▶ **Tâche demandée**
Dans le texte sur la Laïta ci-dessous, condensez le paragraphe qui commence par « Sa passion de la pêche au saumon » sans perdre ses faits principaux.
··· Extrait du document ···
Au fil de la Laïta : Quimperlé…

La Laïta est un fleuve côtier qui née à la jonction des rivières Ellé et Isole en plein cœur à Quimperlé. En breton « Kimper » se traduit d’ailleurs par « confluent ». Quimperlé est donc littéralement « au confluent de l’Ellé ».

1/ Sur la route des saumons

Sous leurs airs paisibles L’Ellé, l’Isole et la Laïta sont des rivières dont la réputation dépasse largement les frontières françaises. Car ces cours d’eau abritent une des espèces de poisson les plus appréciées des consommateurs et peut-être plus encore des pêcheurs : le saumon.

Quimperlé – Laïta / © M.V.

Xavier Nicolas est né à Quimperlé au bord de la rivière et il ne l’a jamais quittée. C’est ici qu’il a appris à pêcher et à connaître tous les coins et recoins des cours d’eau de Quimperlé. Posté sur le pont fleuri de la ville, Xavier Nicolas nous explique : « C’est là que viennent frayer les poissons. Les lamproies creusent leur nid et pondent puis sont mangées par les truites. Les saumons eux frayent un tout petit peu plus haut. Le jour de l’ouverture de la pêche y’a des pêcheurs du monde entier qui viennent là ! »

Sa passion de la pêche au saumon et sa connaissance du milieu ont amené Xavier Nicolas à prendre des responsabilités au sein de l’APPMA locale (Association de pêche et de protection du milieu Aquatique). Le poste de Président lui a ainsi été confié par les 600 adhérents du Pays de Quimperlé.

Plusieurs fois par jour Xavier Nicolas scrute la surface et les profondeurs de la Laïta. Car les saumons remontent toujours pondre dans la rivière qui les a vus naître et passent en plein centre de Quimperlé.
··· Données fournies ···
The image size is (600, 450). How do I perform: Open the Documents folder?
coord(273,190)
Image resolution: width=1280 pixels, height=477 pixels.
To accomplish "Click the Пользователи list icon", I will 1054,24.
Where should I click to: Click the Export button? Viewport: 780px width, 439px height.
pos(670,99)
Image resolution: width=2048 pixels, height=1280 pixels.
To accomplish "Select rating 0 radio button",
···
··· Données fournies ···
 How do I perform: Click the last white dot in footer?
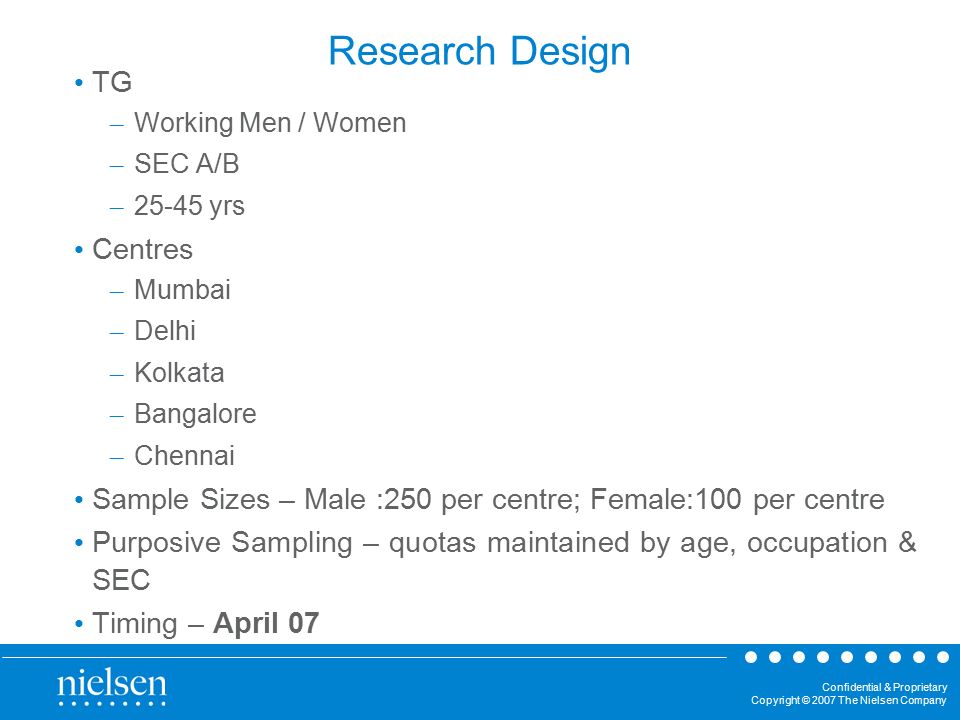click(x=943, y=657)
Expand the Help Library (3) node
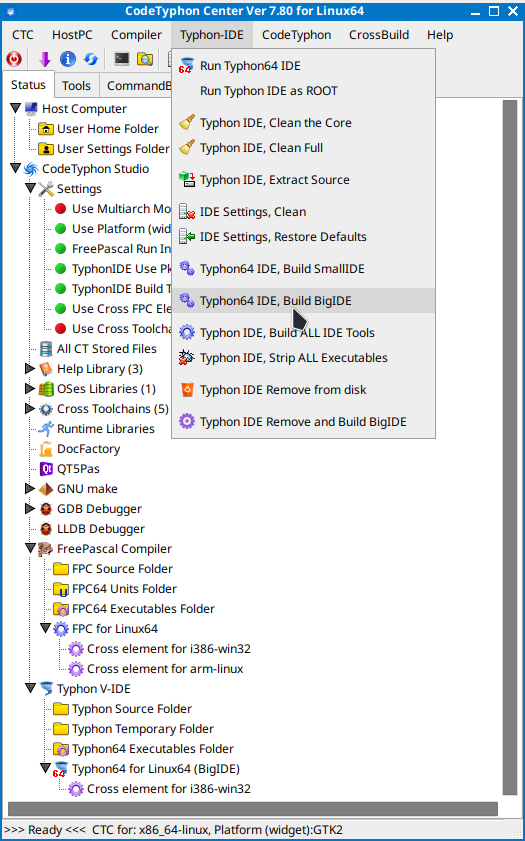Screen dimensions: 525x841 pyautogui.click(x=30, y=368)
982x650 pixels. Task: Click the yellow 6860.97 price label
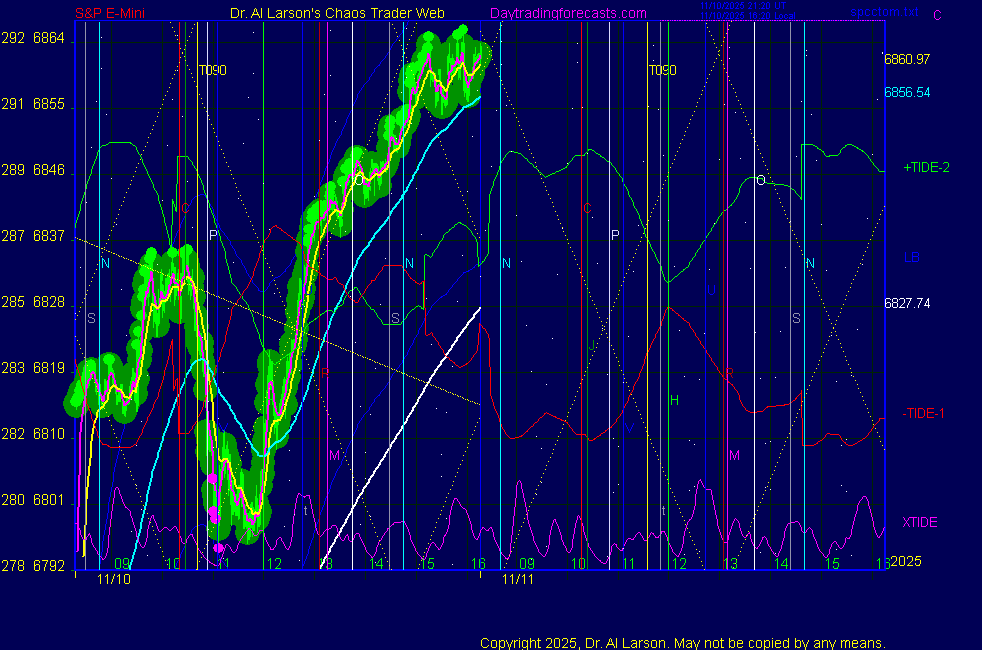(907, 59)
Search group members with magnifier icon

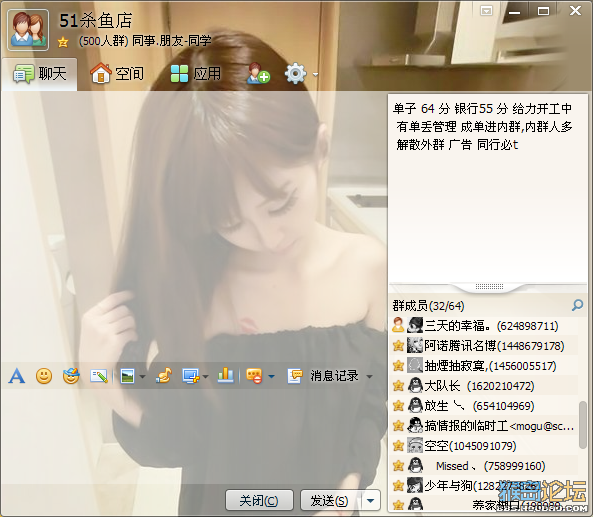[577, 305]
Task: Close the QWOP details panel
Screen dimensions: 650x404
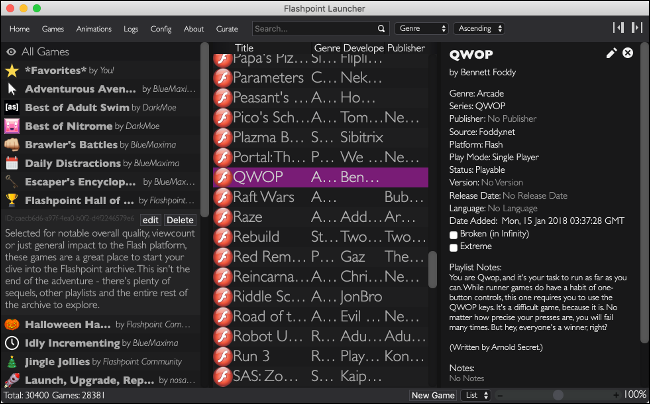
···
··· Données fournies ···
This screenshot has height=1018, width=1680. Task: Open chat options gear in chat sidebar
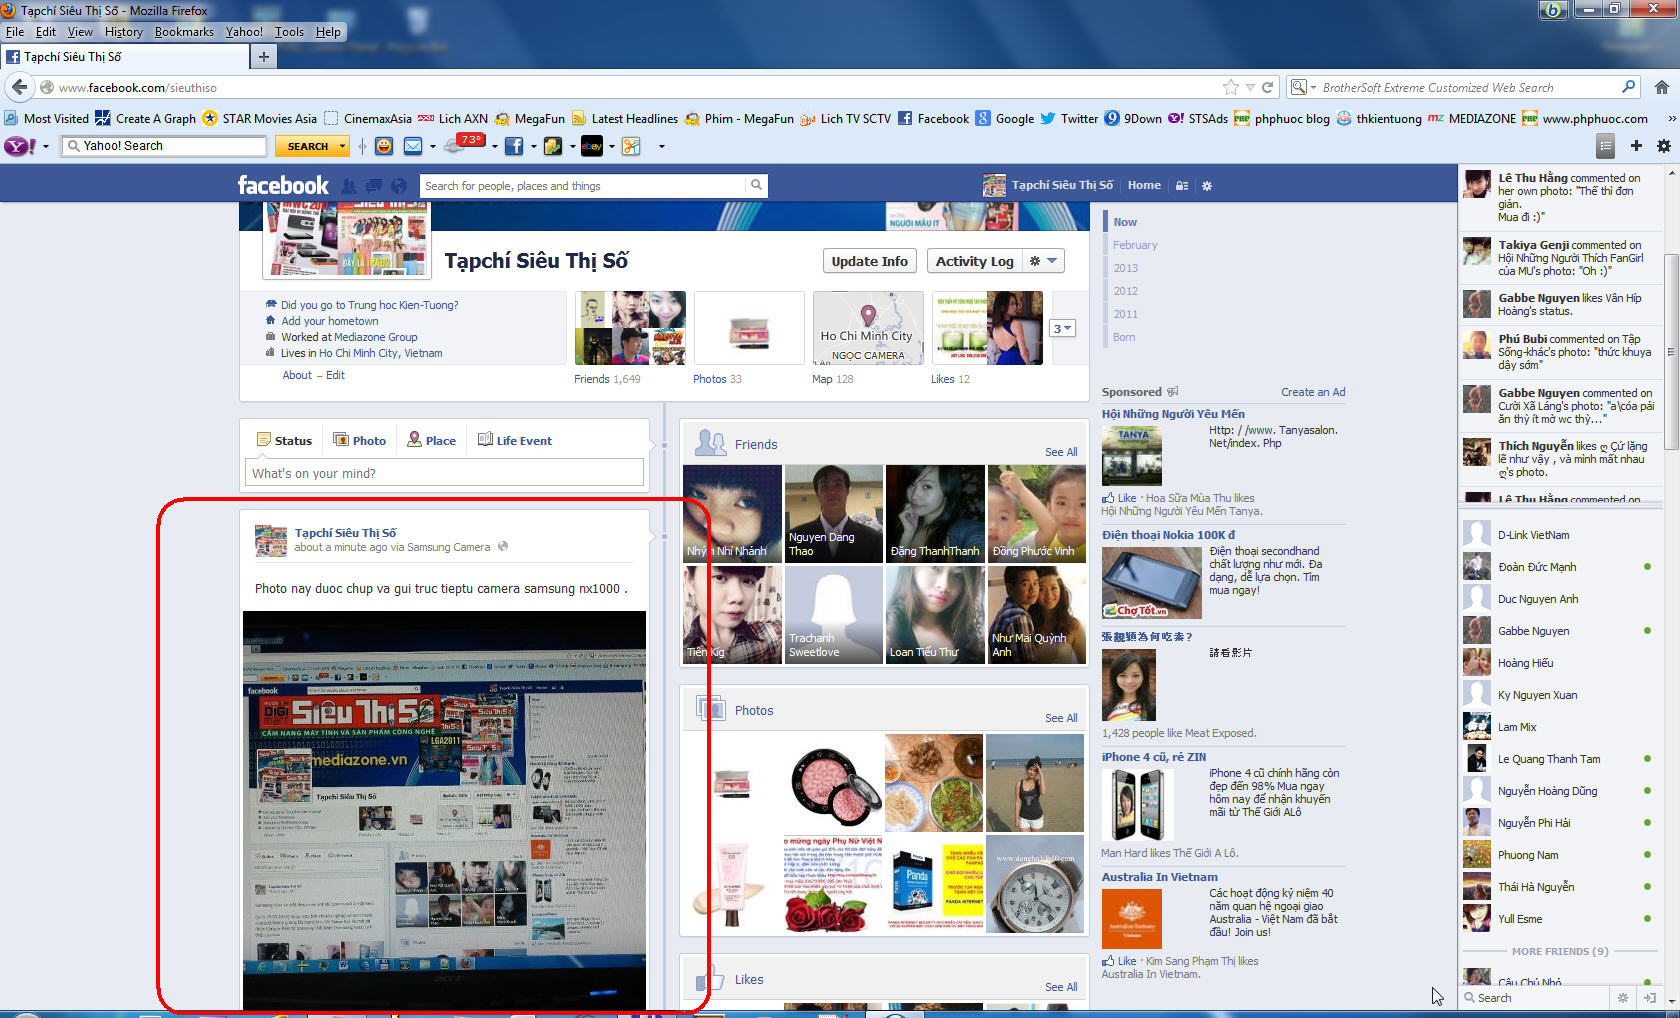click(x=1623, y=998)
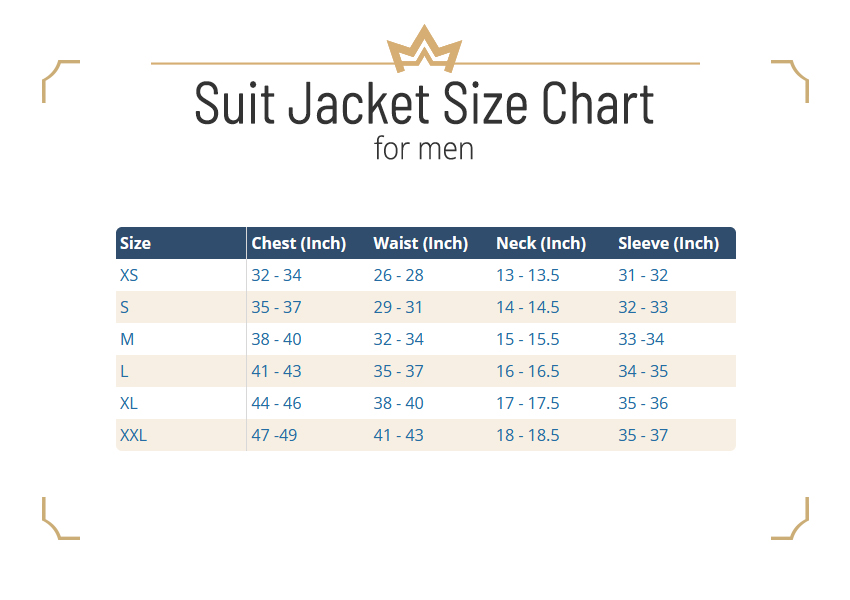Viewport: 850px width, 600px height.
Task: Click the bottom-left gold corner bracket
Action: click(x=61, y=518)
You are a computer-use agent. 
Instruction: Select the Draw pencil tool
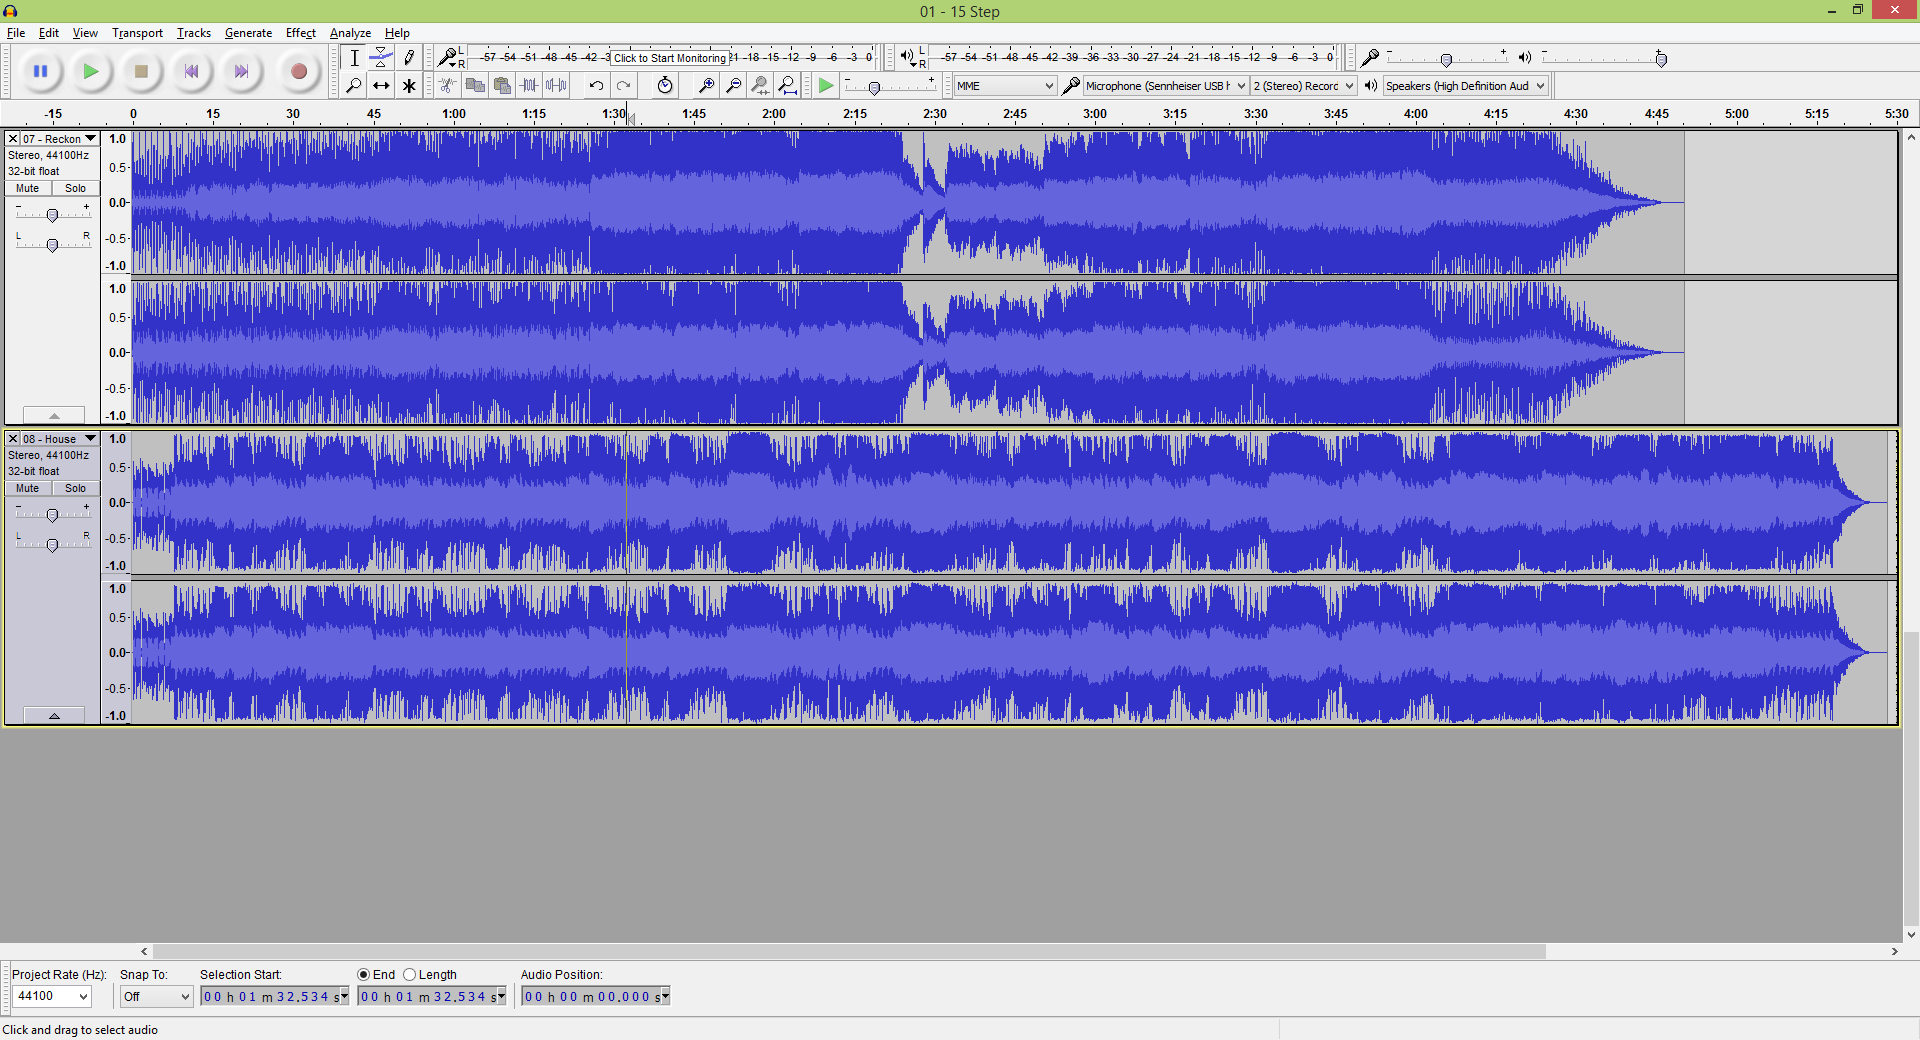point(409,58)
···
▶ **Réponse au problème**
Passionné de pêche au saumon et bon connaisseur du milieu, Xavier Nicolas a été nommé président de l’APPMA locale (Association de pêche et de protection du milieu aquatique) par ses 600 adhérents du Pays de Quimperlé.